Unlike the hoopla that accompanied the nation’s celebration of the bicentennial 16 years ago, the 500th anniversary year of Columbus’ first trans-Atlantic voyage has sailed almost quietly.
The few pro and counter quincentennial events planned in Los Angeles seem modest compared to the fanfare and controversy anticipated only a year ago. Much of the protesters’ punch was weakened when organizers began calling the events a celebration of “the encounter of two worlds,” instead of the “discovery of America.”
Some opposition arose when a Columbus descendant was named grand marshal of the Rose Parade. Others recently protested the release of two movies on Columbus.
The much anticipated arrival of the Nina, Pinta and Santa Maria replicas to the West Coast was doomed when Spain ’92, funder of the worldwide caravels tour, hit rough financial waters, according to Chris Vigueria, assistant director of the County of Los Angeles Christopher Columbus Quincentenary Committee. “The cancellation was tragic news,” she said.
Transporting the tiny ships, built for $15 million, from Boston could have cost as much as $800,000, Vigueria said. Compounded with expenses for other events surrounding the fleet’s arrival, neither cash-strapped Los Angeles nor San Francisco was willing to finance a voyage trailed by controversy.
Instead, the county will support a Columbus Day festival Sunday, Oct. 11, at the Civic Center mall. The annual event, sponsored by the Federated Italo-Americans of Southern California, will include displays, food and entertainment.
Hector Alejandro, of the Hispanic Quincentennial Committee of Los Angeles, believes more should have been done to “involve all communities” in the event.
Alejandro disagrees that 1992 has passed as a missed opportunity. He pointed to art exhibits and community-level discussions. “Money has also been scarce,” he said, “what with the L.A. riots, that seemed more of a priority for artists and nonprofit organizations to address.”
Gema Sandoval, Plaza de La Raza executive director, said, “The year got us thinking (what it means) to be the children of an encounter that happened 500 years ago. It had nothing to do with celebration or protest, but with reinterpreting reality and making changes.”

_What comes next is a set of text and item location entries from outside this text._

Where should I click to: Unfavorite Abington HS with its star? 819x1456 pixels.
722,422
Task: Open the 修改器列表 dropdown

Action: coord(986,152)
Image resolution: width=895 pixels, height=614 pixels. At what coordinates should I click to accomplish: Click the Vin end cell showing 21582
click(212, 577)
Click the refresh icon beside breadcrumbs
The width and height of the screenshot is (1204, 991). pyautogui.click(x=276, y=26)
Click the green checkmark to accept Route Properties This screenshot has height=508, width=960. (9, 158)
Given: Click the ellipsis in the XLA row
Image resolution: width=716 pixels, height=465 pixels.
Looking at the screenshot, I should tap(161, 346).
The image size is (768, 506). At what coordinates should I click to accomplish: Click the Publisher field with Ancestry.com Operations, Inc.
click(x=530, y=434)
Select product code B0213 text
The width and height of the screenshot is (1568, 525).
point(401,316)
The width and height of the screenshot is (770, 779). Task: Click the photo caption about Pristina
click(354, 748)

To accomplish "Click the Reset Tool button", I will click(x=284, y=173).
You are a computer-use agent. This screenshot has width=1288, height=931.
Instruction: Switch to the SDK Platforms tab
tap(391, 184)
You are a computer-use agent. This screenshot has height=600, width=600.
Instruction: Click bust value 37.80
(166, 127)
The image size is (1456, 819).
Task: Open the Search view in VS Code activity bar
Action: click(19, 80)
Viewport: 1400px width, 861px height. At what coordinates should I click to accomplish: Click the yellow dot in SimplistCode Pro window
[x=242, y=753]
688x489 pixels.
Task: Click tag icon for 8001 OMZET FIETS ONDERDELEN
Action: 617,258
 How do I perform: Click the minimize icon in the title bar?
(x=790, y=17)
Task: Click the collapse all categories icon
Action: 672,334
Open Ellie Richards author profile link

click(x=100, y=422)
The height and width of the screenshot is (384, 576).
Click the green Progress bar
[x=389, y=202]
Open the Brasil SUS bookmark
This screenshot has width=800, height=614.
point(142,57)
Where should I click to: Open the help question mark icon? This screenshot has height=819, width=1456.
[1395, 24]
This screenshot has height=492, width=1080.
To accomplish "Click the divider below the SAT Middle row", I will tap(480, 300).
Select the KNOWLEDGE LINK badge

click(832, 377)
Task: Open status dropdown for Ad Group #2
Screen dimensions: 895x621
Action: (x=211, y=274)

The Bowers Museum in Santa Ana, meanwhile, raised eyebrows by accepting $250,000 and a bust of Columbus from an area Italian-American foundation. The prime mission of the museum, which will reopen Oct. 15 after a $12 million expansion, is to collect, preserve and interpret the art and culture of indigenous people of the Americas. A Bowers official said it has not altered its mission and reiterated that the museum is “interested in bringing people of all cultures together.”